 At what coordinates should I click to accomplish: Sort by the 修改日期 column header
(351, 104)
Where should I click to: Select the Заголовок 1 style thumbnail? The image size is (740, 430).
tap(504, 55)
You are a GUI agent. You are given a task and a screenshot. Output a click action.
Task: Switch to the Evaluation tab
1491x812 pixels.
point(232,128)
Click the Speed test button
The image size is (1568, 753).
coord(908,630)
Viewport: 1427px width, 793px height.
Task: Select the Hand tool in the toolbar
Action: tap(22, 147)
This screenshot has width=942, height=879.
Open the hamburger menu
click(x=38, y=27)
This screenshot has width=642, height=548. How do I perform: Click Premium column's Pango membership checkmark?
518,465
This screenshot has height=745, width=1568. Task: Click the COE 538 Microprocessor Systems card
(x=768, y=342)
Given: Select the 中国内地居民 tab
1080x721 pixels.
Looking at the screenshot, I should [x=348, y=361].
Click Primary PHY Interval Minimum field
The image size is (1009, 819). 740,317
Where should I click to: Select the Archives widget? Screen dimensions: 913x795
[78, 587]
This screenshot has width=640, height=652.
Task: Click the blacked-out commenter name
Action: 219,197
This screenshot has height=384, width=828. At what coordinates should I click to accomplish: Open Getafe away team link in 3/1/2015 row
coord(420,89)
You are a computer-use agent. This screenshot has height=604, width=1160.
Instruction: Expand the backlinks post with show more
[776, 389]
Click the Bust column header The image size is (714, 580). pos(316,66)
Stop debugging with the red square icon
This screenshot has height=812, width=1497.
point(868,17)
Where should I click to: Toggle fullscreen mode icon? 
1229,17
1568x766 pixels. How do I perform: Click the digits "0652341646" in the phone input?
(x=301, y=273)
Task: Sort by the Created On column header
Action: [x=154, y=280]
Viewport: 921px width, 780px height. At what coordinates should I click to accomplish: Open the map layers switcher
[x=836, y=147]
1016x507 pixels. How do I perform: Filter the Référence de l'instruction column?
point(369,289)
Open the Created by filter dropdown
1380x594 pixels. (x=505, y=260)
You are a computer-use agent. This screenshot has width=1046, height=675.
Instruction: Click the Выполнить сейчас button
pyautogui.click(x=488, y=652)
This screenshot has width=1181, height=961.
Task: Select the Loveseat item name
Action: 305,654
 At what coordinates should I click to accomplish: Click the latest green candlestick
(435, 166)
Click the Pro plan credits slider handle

******************************

EXERCISE DESCRIPTION: Which lines in the listing hold the word "agent"? Copy them out.

EXERCISE ANSWER:
You are a GUI agent. You are given a task and a screenshot. Output a click action.
You are a computer-use agent. This screenshot has height=604, width=1160.
You are a computer-use agent. This screenshot has width=1046, height=675.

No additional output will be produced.